■ Exercise material ■

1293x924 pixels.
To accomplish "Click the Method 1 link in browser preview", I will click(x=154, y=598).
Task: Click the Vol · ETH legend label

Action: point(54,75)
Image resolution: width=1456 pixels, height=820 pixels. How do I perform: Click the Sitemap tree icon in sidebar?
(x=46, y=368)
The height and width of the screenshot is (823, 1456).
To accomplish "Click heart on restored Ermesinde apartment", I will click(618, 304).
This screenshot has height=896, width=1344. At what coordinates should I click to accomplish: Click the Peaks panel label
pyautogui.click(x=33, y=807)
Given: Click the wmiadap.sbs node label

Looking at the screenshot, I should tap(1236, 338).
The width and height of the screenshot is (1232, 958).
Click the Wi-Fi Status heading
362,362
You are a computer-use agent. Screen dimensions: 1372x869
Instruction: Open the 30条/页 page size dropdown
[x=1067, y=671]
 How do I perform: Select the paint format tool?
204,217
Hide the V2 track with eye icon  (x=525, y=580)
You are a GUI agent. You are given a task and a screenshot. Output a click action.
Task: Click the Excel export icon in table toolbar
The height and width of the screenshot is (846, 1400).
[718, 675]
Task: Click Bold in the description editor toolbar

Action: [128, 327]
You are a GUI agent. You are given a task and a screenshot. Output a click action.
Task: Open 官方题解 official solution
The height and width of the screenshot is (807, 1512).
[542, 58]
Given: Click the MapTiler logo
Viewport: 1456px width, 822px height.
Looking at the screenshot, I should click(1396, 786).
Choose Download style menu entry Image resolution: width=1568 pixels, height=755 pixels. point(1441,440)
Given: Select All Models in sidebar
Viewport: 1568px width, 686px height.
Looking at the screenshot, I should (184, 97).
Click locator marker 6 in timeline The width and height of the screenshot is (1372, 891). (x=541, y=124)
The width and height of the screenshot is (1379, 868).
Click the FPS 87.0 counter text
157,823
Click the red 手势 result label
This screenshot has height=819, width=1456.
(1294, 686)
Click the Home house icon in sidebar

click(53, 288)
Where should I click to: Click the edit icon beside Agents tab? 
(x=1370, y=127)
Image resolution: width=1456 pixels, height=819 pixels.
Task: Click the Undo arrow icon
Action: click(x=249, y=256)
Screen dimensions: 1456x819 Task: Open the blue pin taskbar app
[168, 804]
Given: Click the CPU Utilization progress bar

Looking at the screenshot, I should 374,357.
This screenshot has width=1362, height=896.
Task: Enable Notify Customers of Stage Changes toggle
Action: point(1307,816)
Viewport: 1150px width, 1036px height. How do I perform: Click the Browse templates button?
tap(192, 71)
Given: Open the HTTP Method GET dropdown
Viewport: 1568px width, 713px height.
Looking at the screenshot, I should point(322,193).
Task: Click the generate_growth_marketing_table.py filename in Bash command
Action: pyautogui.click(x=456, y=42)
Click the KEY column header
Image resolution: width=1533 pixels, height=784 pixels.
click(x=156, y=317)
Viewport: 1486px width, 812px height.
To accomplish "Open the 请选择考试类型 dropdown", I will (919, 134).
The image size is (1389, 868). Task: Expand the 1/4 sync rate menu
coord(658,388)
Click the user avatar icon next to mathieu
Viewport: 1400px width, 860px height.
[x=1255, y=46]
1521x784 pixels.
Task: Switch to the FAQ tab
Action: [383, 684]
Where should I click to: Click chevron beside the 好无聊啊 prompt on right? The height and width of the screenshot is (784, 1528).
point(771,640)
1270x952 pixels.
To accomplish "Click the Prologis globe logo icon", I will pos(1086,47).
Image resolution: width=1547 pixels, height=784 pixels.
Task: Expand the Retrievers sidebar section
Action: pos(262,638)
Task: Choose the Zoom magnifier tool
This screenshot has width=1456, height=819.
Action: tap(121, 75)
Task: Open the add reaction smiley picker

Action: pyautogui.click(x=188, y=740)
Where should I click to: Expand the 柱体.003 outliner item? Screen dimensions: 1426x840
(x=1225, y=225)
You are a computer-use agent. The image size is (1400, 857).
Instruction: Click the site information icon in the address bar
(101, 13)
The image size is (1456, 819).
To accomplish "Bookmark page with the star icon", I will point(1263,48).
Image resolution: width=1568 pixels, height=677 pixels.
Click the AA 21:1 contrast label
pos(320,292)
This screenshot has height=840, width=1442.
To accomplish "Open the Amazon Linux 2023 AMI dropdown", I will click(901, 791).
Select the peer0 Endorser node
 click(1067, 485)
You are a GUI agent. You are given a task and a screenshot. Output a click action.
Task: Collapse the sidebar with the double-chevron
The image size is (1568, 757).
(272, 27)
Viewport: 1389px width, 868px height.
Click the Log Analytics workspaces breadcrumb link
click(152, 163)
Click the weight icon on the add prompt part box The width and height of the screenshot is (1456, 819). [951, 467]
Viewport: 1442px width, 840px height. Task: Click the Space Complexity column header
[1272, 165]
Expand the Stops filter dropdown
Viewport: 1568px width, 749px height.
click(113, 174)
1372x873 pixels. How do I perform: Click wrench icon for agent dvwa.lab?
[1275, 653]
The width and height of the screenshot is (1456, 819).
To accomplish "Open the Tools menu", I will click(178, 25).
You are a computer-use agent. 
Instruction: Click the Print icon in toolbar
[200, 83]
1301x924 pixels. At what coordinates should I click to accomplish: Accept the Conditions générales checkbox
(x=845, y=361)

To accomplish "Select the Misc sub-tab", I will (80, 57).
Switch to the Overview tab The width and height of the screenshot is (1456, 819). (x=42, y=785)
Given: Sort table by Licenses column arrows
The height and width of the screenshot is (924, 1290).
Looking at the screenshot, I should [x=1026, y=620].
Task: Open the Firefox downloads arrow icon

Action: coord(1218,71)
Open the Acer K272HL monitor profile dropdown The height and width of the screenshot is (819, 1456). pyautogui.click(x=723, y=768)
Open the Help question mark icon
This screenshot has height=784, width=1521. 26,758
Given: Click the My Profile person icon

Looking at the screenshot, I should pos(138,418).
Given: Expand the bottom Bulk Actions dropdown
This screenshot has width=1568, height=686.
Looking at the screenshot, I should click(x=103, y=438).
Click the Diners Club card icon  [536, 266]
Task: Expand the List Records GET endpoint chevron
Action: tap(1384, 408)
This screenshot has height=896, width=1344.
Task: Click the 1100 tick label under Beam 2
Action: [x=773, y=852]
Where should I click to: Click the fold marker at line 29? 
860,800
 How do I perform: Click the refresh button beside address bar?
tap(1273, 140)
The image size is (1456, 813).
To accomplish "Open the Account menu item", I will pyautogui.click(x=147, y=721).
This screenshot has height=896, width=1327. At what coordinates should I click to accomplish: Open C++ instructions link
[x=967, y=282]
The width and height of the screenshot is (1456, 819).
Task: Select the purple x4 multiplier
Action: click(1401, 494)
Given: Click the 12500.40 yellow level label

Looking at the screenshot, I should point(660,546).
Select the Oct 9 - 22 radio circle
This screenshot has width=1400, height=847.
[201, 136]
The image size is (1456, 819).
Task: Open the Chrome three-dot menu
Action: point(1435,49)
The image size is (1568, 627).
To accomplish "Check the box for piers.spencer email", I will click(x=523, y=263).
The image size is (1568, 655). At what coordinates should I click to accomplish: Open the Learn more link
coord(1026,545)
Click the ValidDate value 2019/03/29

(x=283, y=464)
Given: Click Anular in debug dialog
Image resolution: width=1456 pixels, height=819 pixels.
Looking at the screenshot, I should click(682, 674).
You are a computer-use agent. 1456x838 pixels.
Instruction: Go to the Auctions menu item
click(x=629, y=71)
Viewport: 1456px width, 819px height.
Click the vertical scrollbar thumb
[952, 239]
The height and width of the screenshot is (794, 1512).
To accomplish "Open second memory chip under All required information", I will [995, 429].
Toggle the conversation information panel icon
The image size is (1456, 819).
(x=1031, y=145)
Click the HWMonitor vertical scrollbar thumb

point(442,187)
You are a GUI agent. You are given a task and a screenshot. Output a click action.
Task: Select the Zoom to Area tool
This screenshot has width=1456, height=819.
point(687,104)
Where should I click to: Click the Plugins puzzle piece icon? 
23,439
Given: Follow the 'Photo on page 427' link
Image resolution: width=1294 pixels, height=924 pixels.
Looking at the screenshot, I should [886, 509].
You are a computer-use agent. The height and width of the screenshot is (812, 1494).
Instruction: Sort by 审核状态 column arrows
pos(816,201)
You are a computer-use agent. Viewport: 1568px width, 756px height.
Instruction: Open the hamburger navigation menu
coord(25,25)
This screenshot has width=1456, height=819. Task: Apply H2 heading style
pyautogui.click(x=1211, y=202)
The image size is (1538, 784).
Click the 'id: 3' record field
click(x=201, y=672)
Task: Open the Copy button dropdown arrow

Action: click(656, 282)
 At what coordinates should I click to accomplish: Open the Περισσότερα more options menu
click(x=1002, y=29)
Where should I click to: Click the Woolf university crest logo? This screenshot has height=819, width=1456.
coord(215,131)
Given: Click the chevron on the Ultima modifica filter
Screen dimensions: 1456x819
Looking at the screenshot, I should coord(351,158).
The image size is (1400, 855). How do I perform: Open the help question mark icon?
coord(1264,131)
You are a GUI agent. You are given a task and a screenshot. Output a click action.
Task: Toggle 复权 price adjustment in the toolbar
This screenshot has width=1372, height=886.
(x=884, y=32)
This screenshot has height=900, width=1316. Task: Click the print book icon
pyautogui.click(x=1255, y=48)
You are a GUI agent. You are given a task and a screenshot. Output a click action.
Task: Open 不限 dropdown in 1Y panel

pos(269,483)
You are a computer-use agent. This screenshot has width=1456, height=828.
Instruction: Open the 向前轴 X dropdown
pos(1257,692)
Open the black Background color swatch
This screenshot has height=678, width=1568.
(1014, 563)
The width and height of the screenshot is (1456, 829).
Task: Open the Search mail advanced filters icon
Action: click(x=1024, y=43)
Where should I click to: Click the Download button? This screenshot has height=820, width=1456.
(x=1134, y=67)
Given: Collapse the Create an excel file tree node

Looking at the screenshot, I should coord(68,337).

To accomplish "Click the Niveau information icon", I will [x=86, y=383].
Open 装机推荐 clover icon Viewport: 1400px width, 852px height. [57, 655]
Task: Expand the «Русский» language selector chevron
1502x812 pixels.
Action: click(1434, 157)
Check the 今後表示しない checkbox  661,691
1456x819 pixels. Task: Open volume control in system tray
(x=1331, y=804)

■ Description of the task ■
Begin at the line that has "Where should I click to: Click the edit" in the entries above; stop after the line that has "Given: Open the HTTP Method GET dropdown". Transcribe exactly those lines and no others.

■ Your response ■
Where should I click to: Click the edit icon beside Agents tab? 
(x=1370, y=127)
Image resolution: width=1456 pixels, height=819 pixels.
Task: Click the Undo arrow icon
Action: click(x=249, y=256)
Screen dimensions: 1456x819 Task: Open the blue pin taskbar app
[168, 804]
Given: Click the CPU Utilization progress bar

Looking at the screenshot, I should 374,357.
This screenshot has width=1362, height=896.
Task: Enable Notify Customers of Stage Changes toggle
Action: point(1307,816)
Viewport: 1150px width, 1036px height. How do I perform: Click the Browse templates button?
tap(192, 71)
Given: Open the HTTP Method GET dropdown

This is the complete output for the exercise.